Why are you into it?
This is the one I'd text a friend about.
About
The New York Times built something deceptively simple with The Daily. Host Michael Barbaro delivers the news in 20-minute chunks, five days a week, with a formula that works because it refuses to get cute. One story. Deep context. Real reporting from the newsroom that actually broke it. No hot takes from podcasters who read other people's work.
Barbaro's voice carries the show, but the structure does the heavy lifting. Each episode starts with the day's biggest story, then pulls back to show how we got here. When Russia invaded Ukraine, The Daily didn't scramble for expert guests. They put Andrew Kramer, their Moscow correspondent, on the phone from Kyiv. When the Supreme Court overturned Roe, they didn't book pundits. They followed Jessica Glenza to Texas to watch what happened next. The show succeeds because it treats listeners like they can handle complexity.

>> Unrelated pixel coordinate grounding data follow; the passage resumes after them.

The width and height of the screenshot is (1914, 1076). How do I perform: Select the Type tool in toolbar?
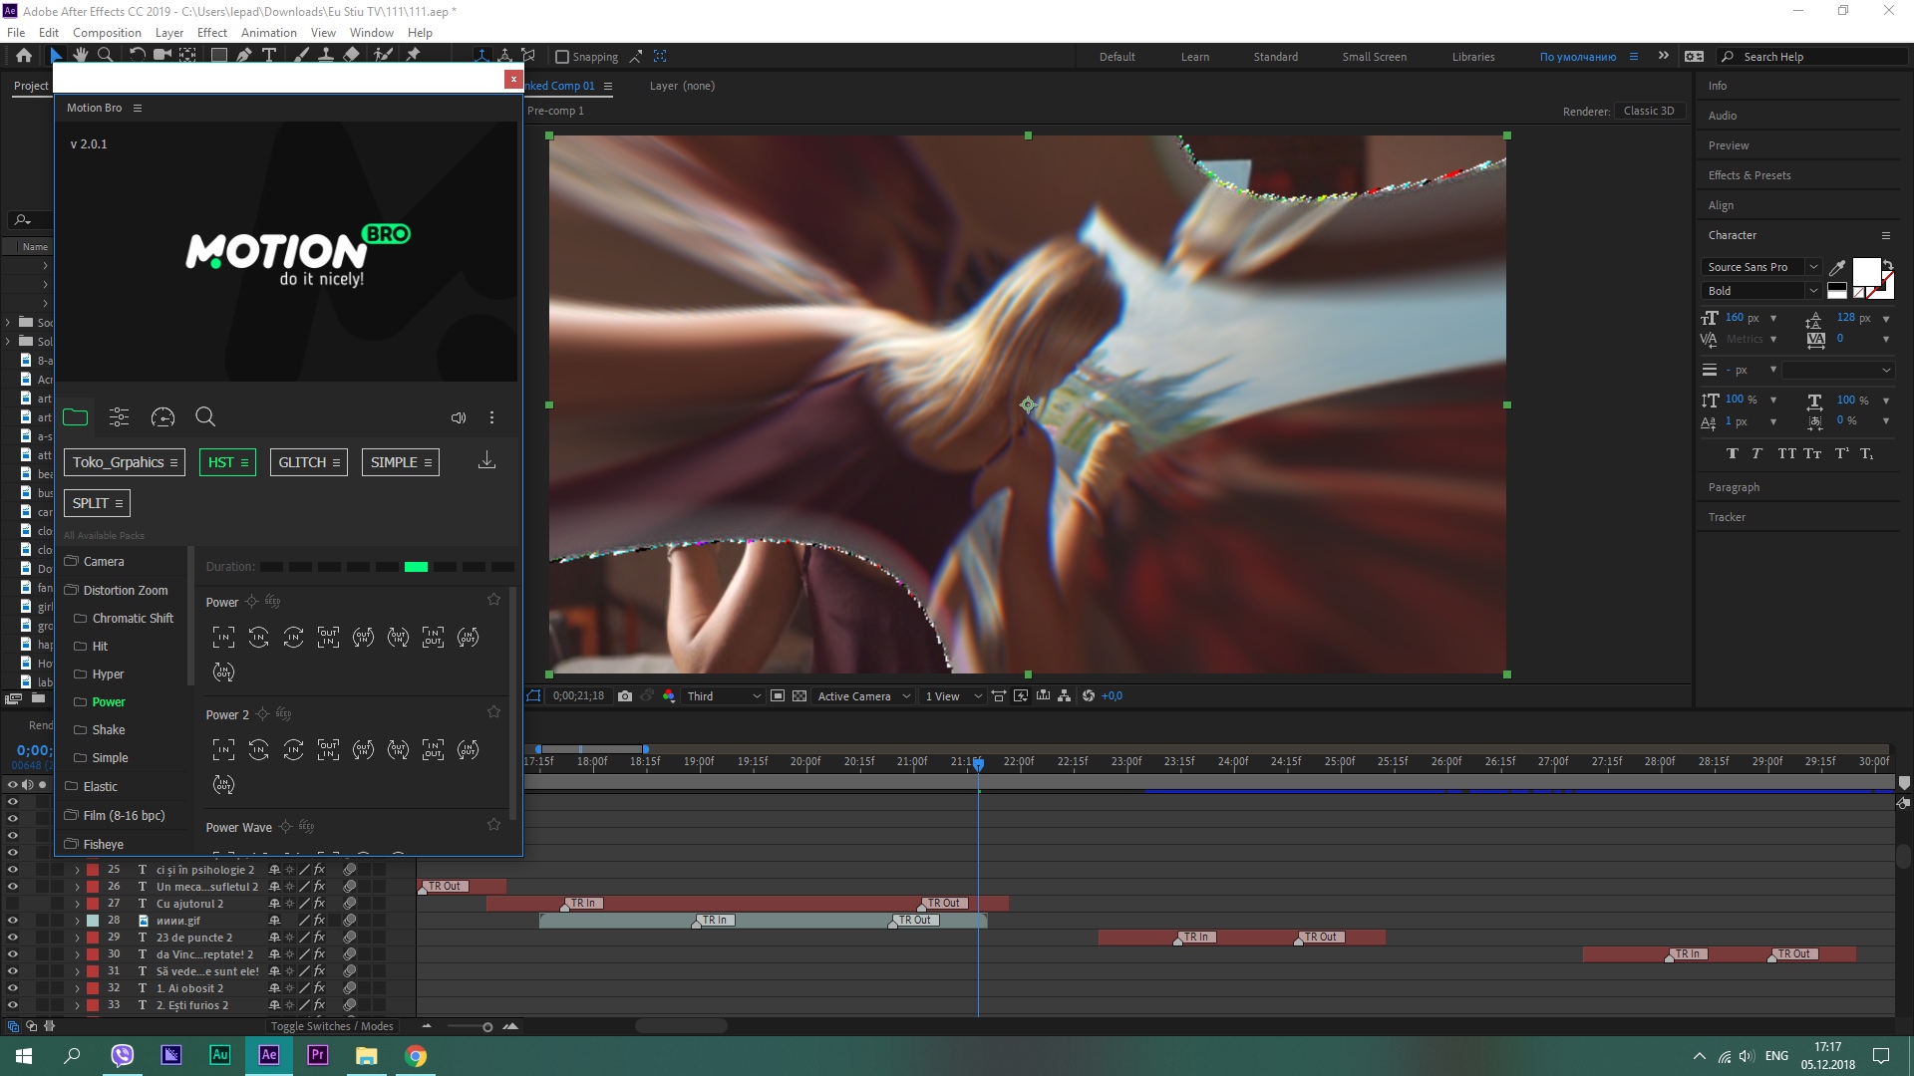[269, 56]
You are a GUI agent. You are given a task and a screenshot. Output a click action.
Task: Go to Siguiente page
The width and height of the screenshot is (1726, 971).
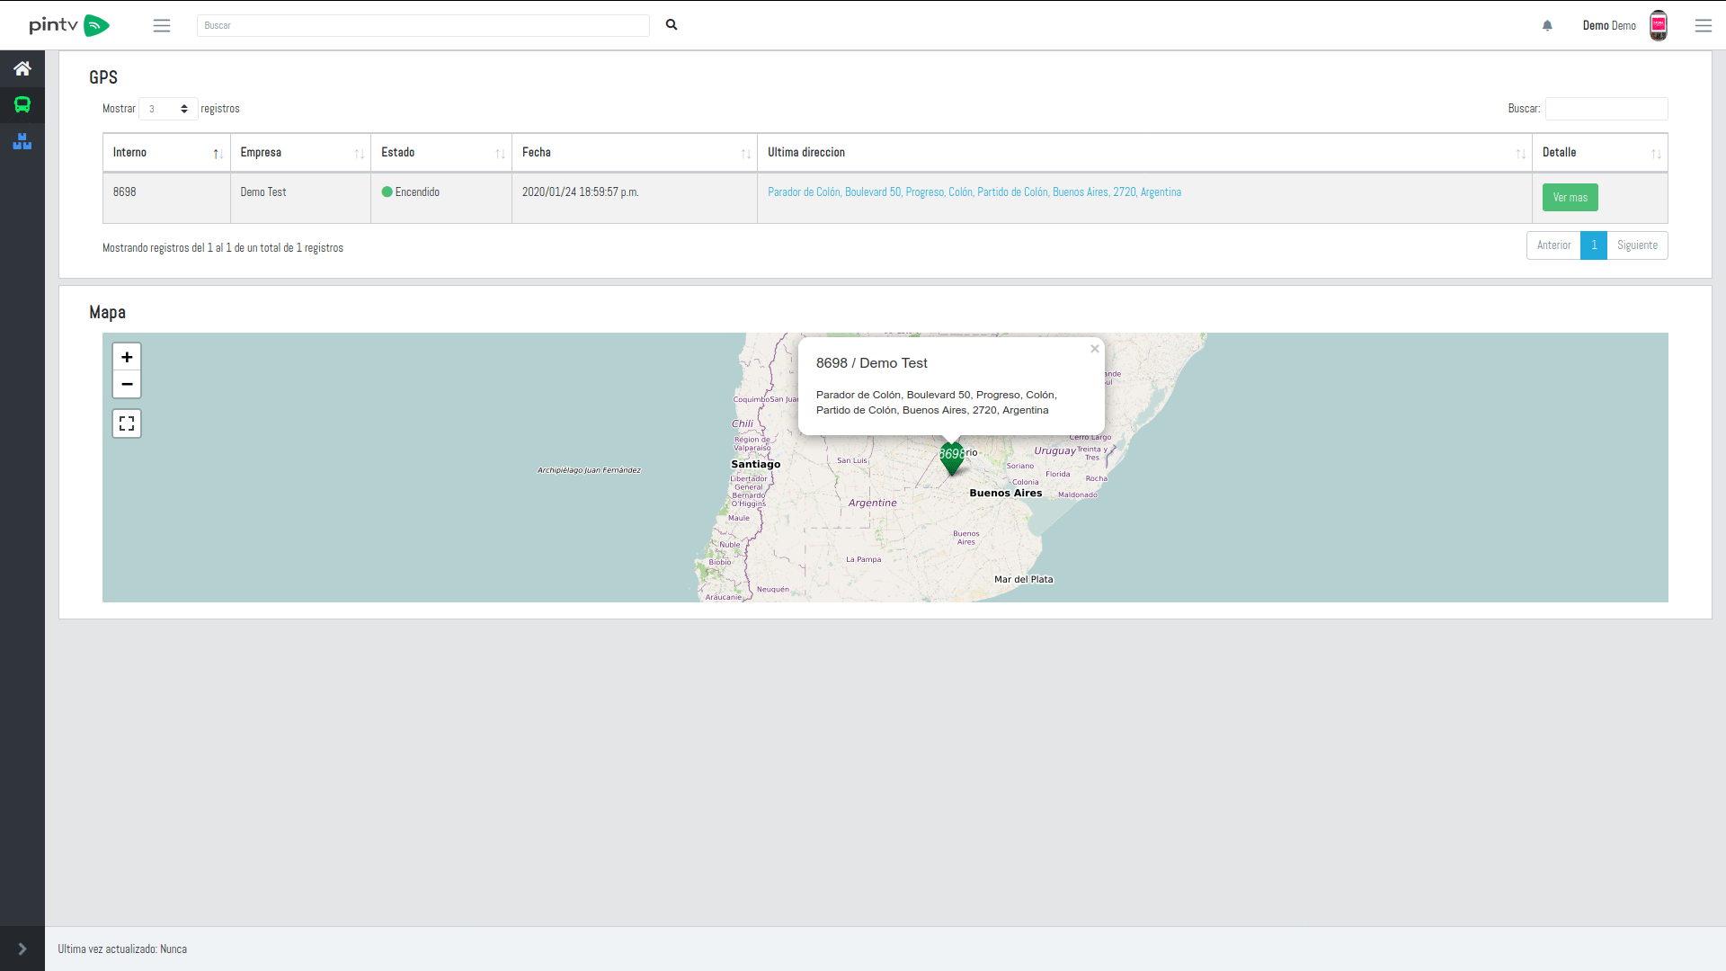pos(1637,245)
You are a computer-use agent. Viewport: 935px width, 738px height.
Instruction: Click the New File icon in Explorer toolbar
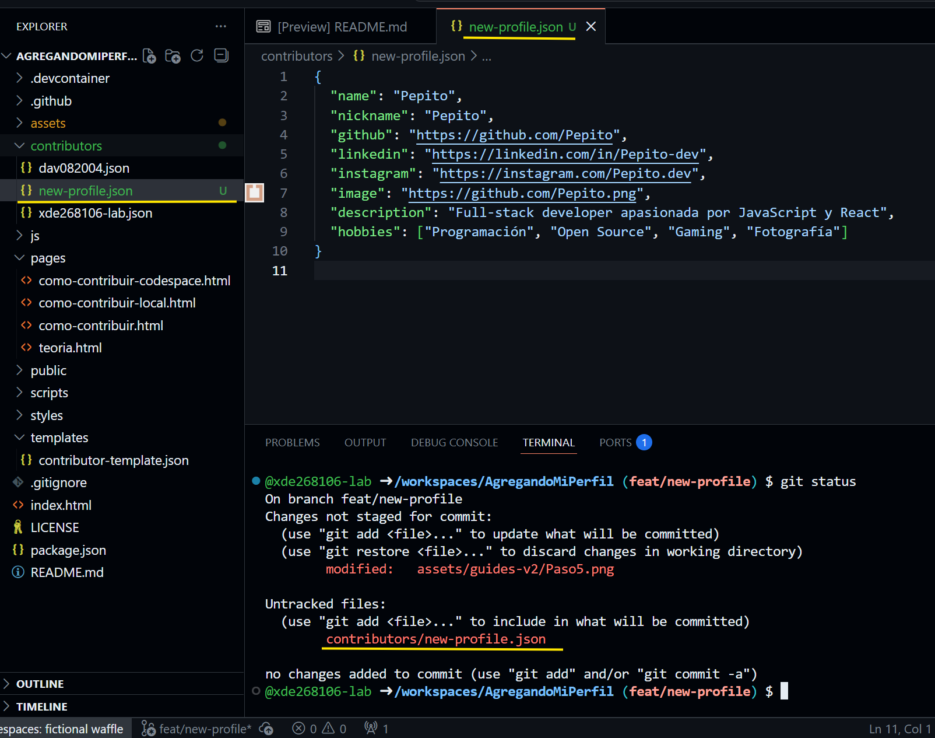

What makes this worth texting a friend about isn't the breaking news. It's the stories that sneak up on you. The episode about how Spotify's algorithm actually works. The one tracking a single covid patient through a Brooklyn hospital in March 2020. These aren't Twitter threads stretched to 20 minutes. They're reported pieces that happen to live in your earbuds.
The show launched in 2017 and now pulls 4 million daily listeners. That's not podcast success. That's appointment media in a world that supposedly killed appointment media. Barbaro ends each episode the same way, with tomorrow's weather and a promise to be back. Simple math. Show up every day, do the work, trust the audience to follow.